Dr Sarfati states that the church has understood the earth to have been created a little before 3986 BC “for most of the church’s history, and the way Hebrew Scholars have always understood it.” 

While he is right that both Christian scholars and Hebrew scholars have for many centuries been able to date the current year in terms of Anno Mundi, he is wrong that either of those reckonings point to a creation date “a little over 6000 years ago.”

Our position favours ~6,000 years as the age of the earth. But we are not committed to an exact year, because we don’t think the Bible provides such precision.
Surely Dr. Sarfati knows that the official Jewish reckoning of AM was designed to give Shimon Bar Kochba, rather than Yehoshua bar Yosef, the chance at fulfilling Daniel’s Vision of Seventy Weeks. Because this creative cooking of the history books has endured to this day, Rabbinic Jews are still over 200 years short of hitting that 6000-year target. This dating scheme dates back at least to Maimonides, and apparently originated with Yose ben Halafta. No, Hebrew scholars have not ‘always’ followed this scheme. We can’t prove what dating scheme they followed before ben Halafta, because there are no extant Hebrew writings dating back before then. But if the united testimony of historians Flavius Josphus (Anitiquites) and Julius Aficanus (Chronographai) is to be trusted, the Hebrew scholars of the first two centuries dated creation to around 5500 before Christ.
“For why should I speak of the three myriad years of the Phoenicians, or of the follies of the Chaldeans, their forty-eight myriads? For the Jews, deriving their origin from them as descendants of Abraham, having been taught a modest mind, and one such as becomes men, together with the truth by the spirit of Moses, have handed down to us, by their extant Hebrew histories, the number of 5500 years as the period up to the advent of the Word of salvation, that was announced to the world in the time of the sway of the Caesars.” –Africanus

As for Christian scholars, there appear to have been none prior to the eight century who dismissed this ancient belief of the church that creation had preceded Christ by 5500 years.

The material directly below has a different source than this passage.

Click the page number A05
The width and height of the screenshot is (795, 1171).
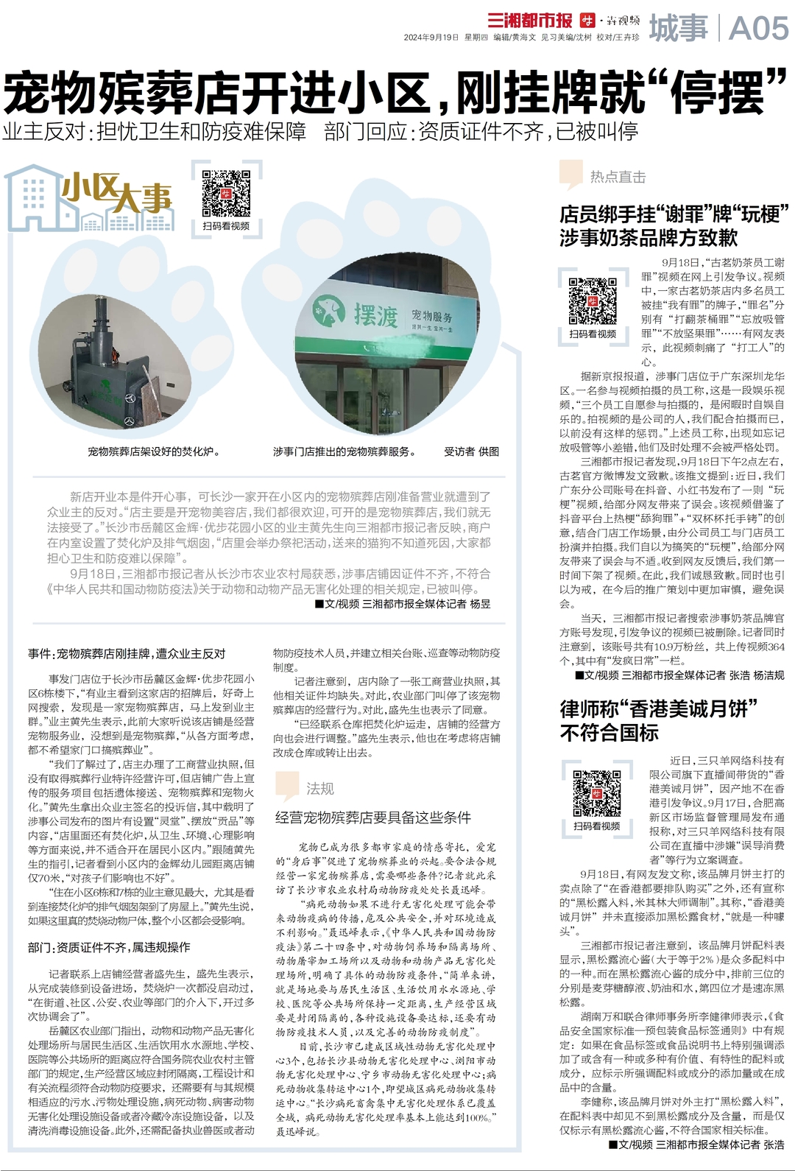758,29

Bede was no doubt aware that his Latin Bible, which followed Jerome’s adoption of yet another Hebrew chronology, was incompatible with the history of the Britons, which aligned with the aforementioned 5500 BC date. His attempts to push a creation date of 3952 BC met with stiff resistance from the Bible scholars of his day, who were aware that he was overturning centuries of Christian scholarship. It would appear that eschatological excitement was the main reason for finally adopting Bede’s approach, which postponed the inevitable millennium from AD 500 to 2000. Well, that excitement has come and gone again as that cycle likewise ended in disappointment, yet through it all, the Eastern Church has held fast to the 5500 BC creation date, as it has been transmitted for at least 2000 years in their own copies of the Old Testament. I say it’s time to stop pretending that the Church has always been agreed on something tied to strongly to idiosyncratic eschatological doctrine, and take a fresh look at evidence that has been suppressed for half a millennium, since the canonization of the Christ-denying Hebrew chronology by the Reformers.

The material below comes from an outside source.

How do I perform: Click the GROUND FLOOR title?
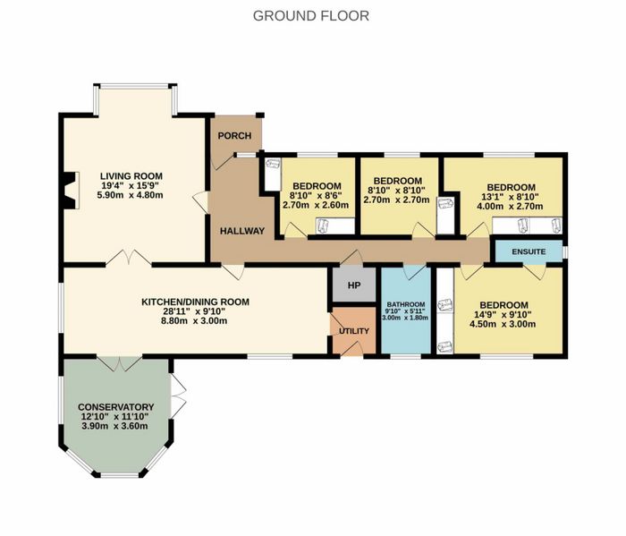pyautogui.click(x=311, y=16)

I have written an journal essay giving my opinion as to how the present wide divergence of biblical chronology emerged, using the principles of textual criticism to identify the Masoretic scheme as a late recension. It’s not been accepted for peer review until I adequately demonstrate that I have interacted with everything previously published on the subject, which task I am presently working through. Some of it is pretty nutty, despite having been written by Ph.D’s.

Daniel B.


Dear Editor,
Dr. Sarfati states that the church has understood the earth to have been created a little before 3986 BC “for most of the church’s history, and the way Hebrew Scholars have always understood it.”

First, note what I was trying to do. In this mag article, I was contrasting the main views: is the earth thousands or billions of years (“long ages”) old. This was not the place to perform a historical or textual analysis of the Genesis chronogenealogies. We just can’t cover everything in one article! Elsewhere in my own writings and those of my colleagues, this is fine-tuned.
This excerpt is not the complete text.